### Фрагмент текста
-------

Я, со своей стороны, находил, что для меня пришла уже пора от теории перейти к практике, в конце 1896-го года я переехал из Полтавы в Киев и вступил в социал-демократическую группу ‘Рабочее Дело’ {Решающее значение для меня лично имела стачка петербургских рабочих летом 1896 г., произшедшая вообще сильное впечатление на близких мне полтавских марксистов.}.
Прежде, чем перейти к рассказу об этой группе, я позволю себе остановиться на вопросе, что мне дала в смысле мировоззрения моя предшествующая ‘Драгомановская’ школа. Прежде всего, я был и остался ‘политиком’: я не мог представить себе революционной борьбы без входящей в нее, как составной элемент, борьбы политической, поэтому я никогда не был ‘экономистом’ (в смысле направления ‘Рабочей Мысли’). Затем, я навсегда остался сторонником широкого местного самоуправления, видя в нем гарантию национальных прав, при чем эти национальные права я всегда рассматривал с точки зрения интересов широких народных масс, а не как нечто самодовлеющее (это именно точка зрения Драгоманова, всего ярче выраженная им в его произведении ‘Чудацькі думки про украінську національну справу’). Мне казалось и кажется, что эти стороны моего мировоззрения, усвоенные мною в Драгомановской школе, нисколько не противоречат марксизму, так как не заключают в себе ничего шовинистического, узко-национального.
Замечу кстати, что, переставши быть драгомановцем, я все-таки не порвал окончательно с ‘украинством’: продолжал знакомство с Ник. Вас. Ковалевским, который, впрочем, очень не одобрял перемену в моем мировоззрении, встречался кое с кем из украинской молодежи (напр., Ив. Матв. Стешенком) и даже сотрудничал в галицкой радикальной печати (в 1896 году в журнале ‘Життя i слово’ появились мои воспоминания о только что отбытой мною воинской повинности).
Перехожу к рассказу о социал-демократической группе ‘Рабочее Дело’.
Группа состояла из небольшого количества интеллигентов, среди которых особенно выделялся Б. Л. Эйдельман. Б. Л. в те времена отличался своей силой воли, неутомимой энергией и большой требовательностью к себе и другим в том, что касалось нашей работы. Преданность его нашему делу была чрезвычайно велика, ан только для него и жил. Немудрено поэтому, что он имел громадное влияние на группу ‘Рабочее Дело’ и фактически являлся ее главой.
Из других членов группы упомяну о Н. А. Вигдорчике, чрезвычайно талантливом авторе листков и газетных статей в газете ‘Вперед’, первый номер которой вышел в самом начале 1897-го года {Н. А. Вигдорчик был также автором очень нравившейся рабочим брошюры ‘Как министр заботится о рабочих’ (по поводу циркуляра Витте фабричным инспекторам в 1896 г.).}.
Было и еще несколько очень выдающихся работников в нашей группе, искренно преданных делу и отдававших все свои силы пропагандистской работе в кружках среди рабочих и работниц.

-------

### Раздел данных
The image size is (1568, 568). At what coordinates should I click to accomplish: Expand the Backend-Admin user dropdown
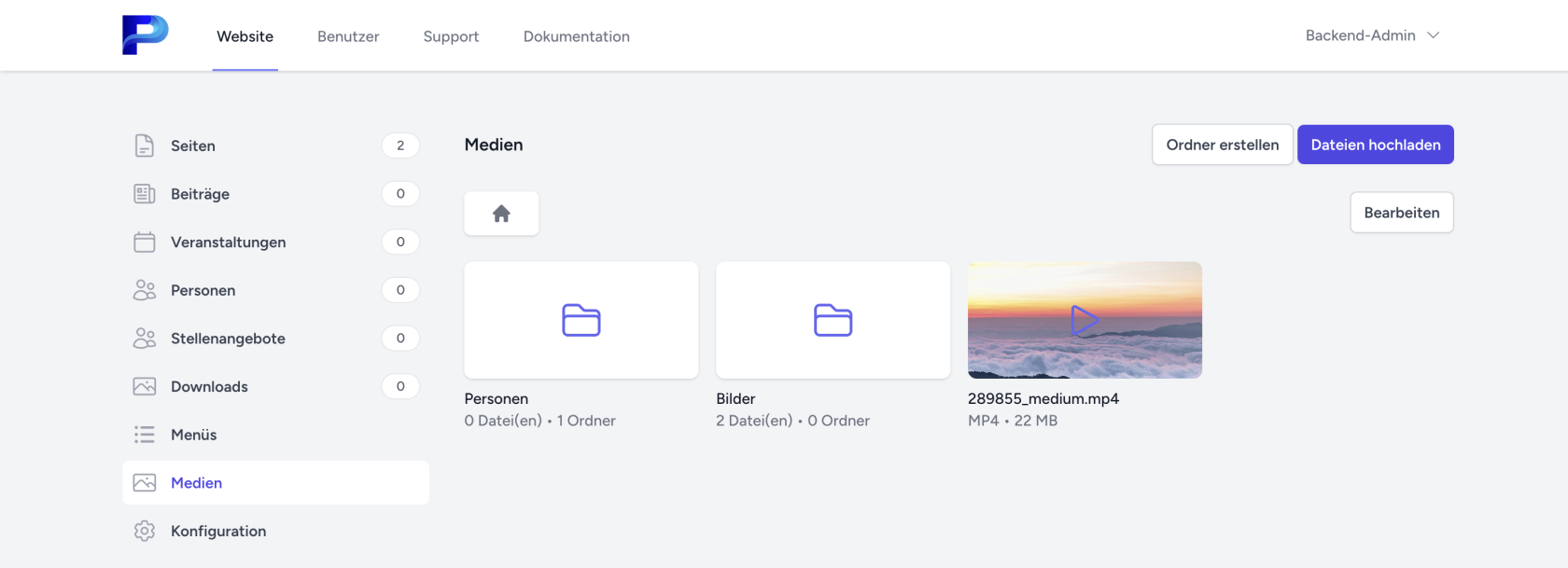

-------

### Задания
1: Перечислите всех людей, которые названы во фрагменте по фамилии.
2: Когда, согласно фрагменту, вышел первый номер газеты «Вперед»?
Перечень для этой работы не нужен.

### Ответы
1: Во фрагменте названы Драгоманов, Ник. Вас. Ковалевский, Ив. Матв. Стешенко, Б. Л. Эйдельман, Н. А. Вигдорчик и Витте.

2: Первый номер газеты «Вперед» вышел в самом начале 1897 года.